Mentions of Virginia Woolf in all kinds of book reviews, interviews and essays are so frequent I tend to nod knowingly (maybe a little smugly) and move on. Perhaps we take them for granted because we already know she’s a literary touchstone, perhaps one of the most frequently mentioned.
But when I saw side by side references in last week’s New York Times Book Review and then another two in this week’s issue, I thought it was worth calling attention to them by virtue of their very frequency. My point being, it’s not going to lessen—Virginia Woolf will always be a reliable standard for critics and reviewers, essayists and novelists.

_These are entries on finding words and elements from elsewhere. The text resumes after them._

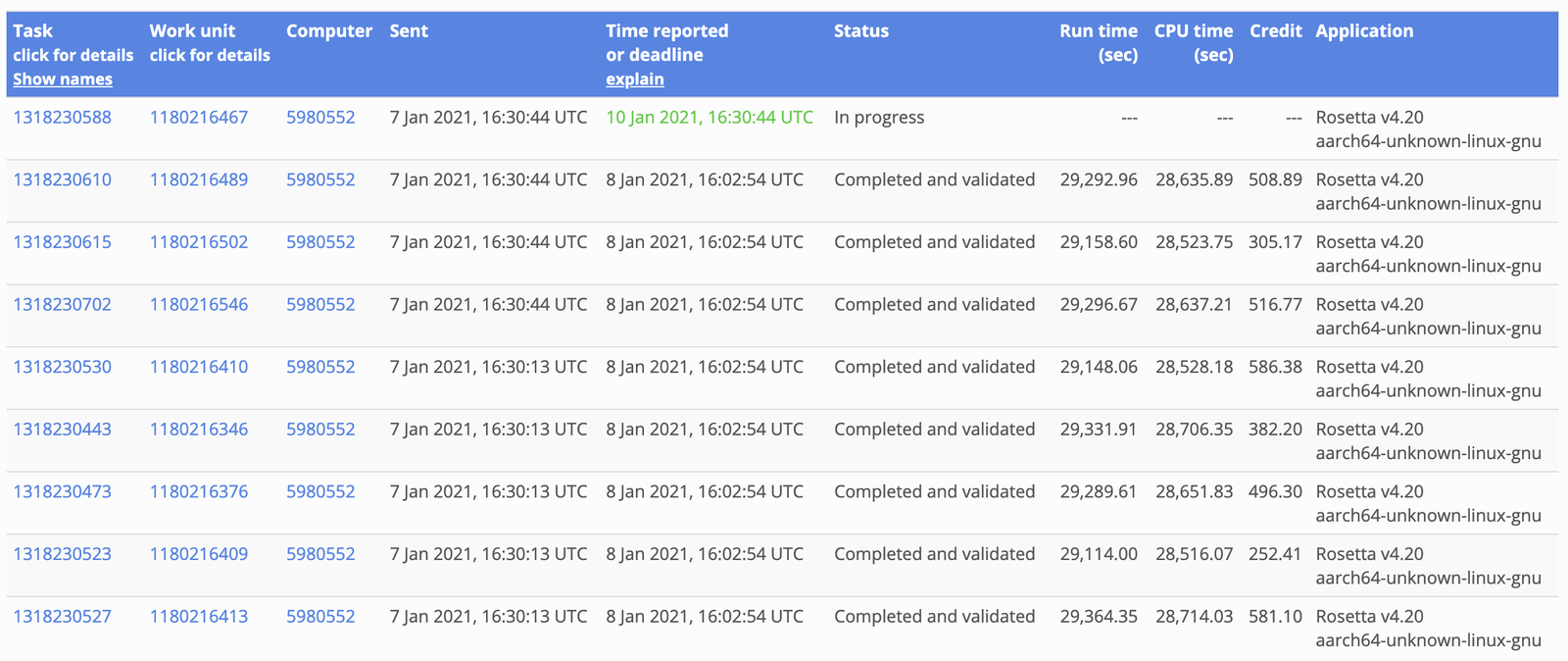The width and height of the screenshot is (1568, 661).
Task: Open task 1318230588 details
Action: (62, 118)
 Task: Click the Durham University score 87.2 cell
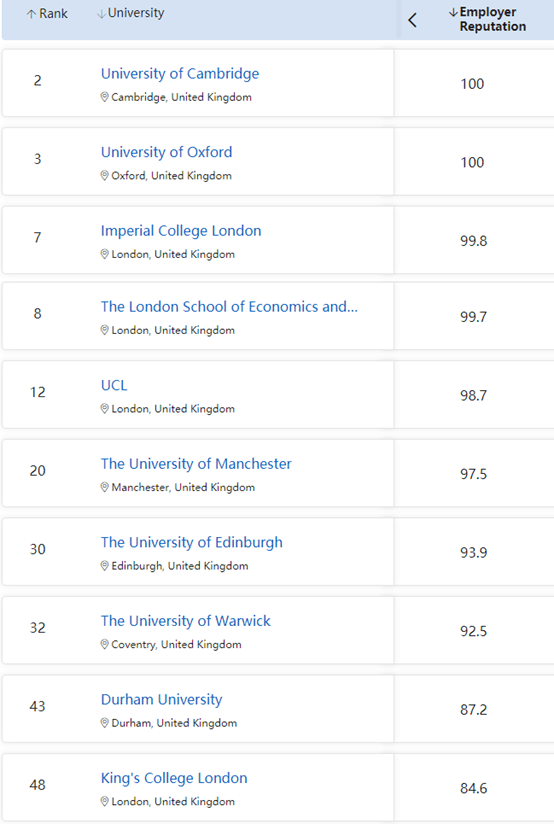coord(474,709)
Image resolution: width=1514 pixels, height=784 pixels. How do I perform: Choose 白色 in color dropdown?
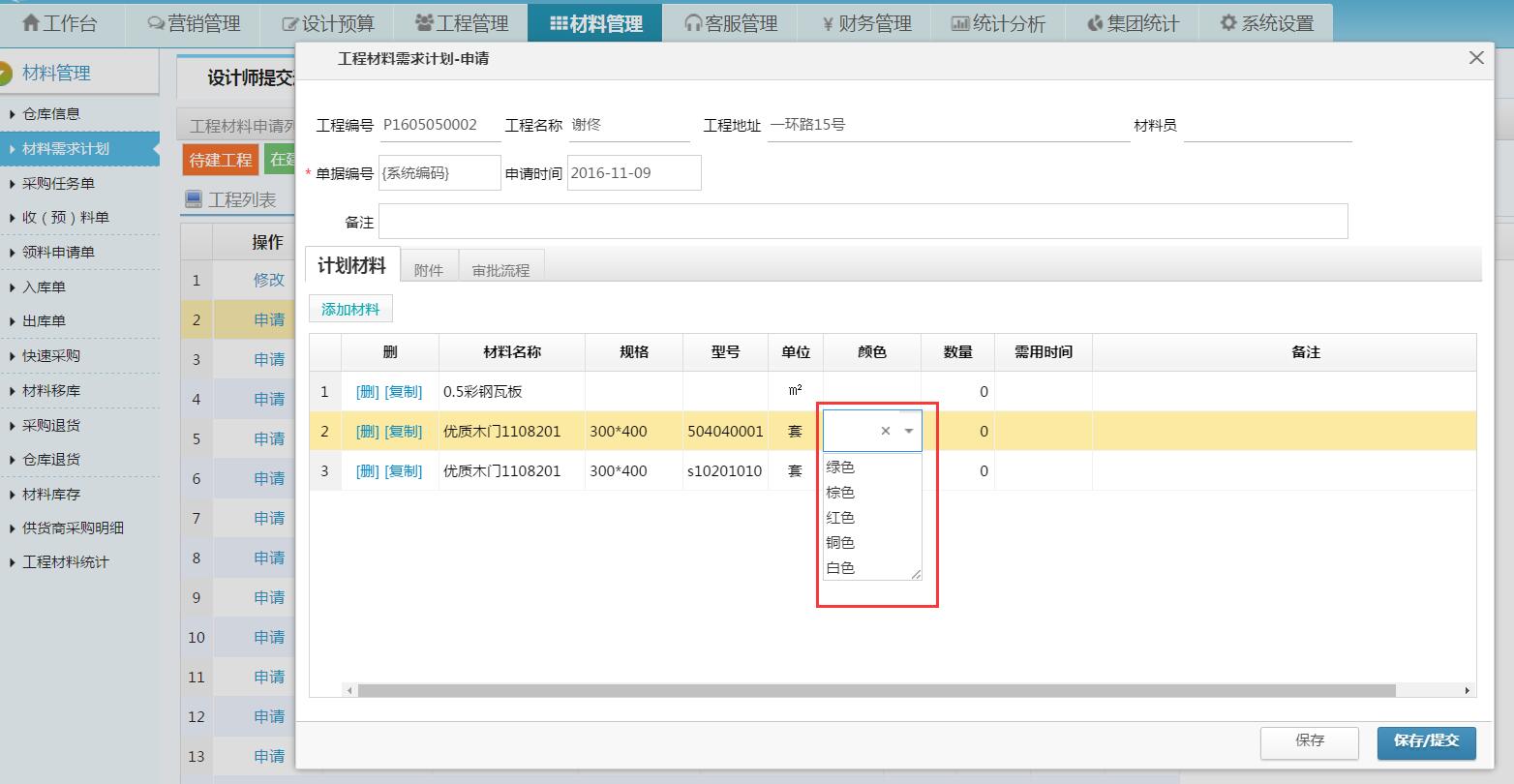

Here’s what I found in the Aug. 23 issue:
In a review of the new T.S. Eliot bio, Young Eliot by Robert Crawford, David Yezzi calls on Woolf’s description of Eliot and her observation that “There are some stories which have to be retold by each generation.”
On the facing page, David Shields reviews Palimpsest: A History of the Written Word by Matthew Battles. According to Shields, there isn’t enough material for the book, “and perforce it becomes a dumping ground, with long, potted exegeses of works by Charles Dickens, Virginia Woolf and Ha Jin….”
Aug. 30:
The cover review is of the fourth novel in the Neopolitan saga by Elena Ferrante, The Story of the Lost Child. Reviewer Rachel Cusk, whose 2006 novel Arlington Park pays homage to Mrs Dalloway, notes that Lila, the secondary protagonist, “is the unwritten, unexpressed female potentiality, a more obstinate version of Virginia Woolf’s concept of Shakespeare’s sister.”
Ann Beattie is the featured subject of the “By the Book” feature. Asked about her favorite fictional hero, she cites “…Mrs. Ramsay, although she’d protest being called a ‘heroine’ for all good reason.”
Wait a minute–here’s one more. I skimmed through the just-arrived Aug. 31 issue of The New Yorker over lunch. An op-ed piece about Hillary Clinton’s travails includes two references to “rooms of one’s own,” one by HC herself from her memoir, which the columnist reiterates in his closing sentence.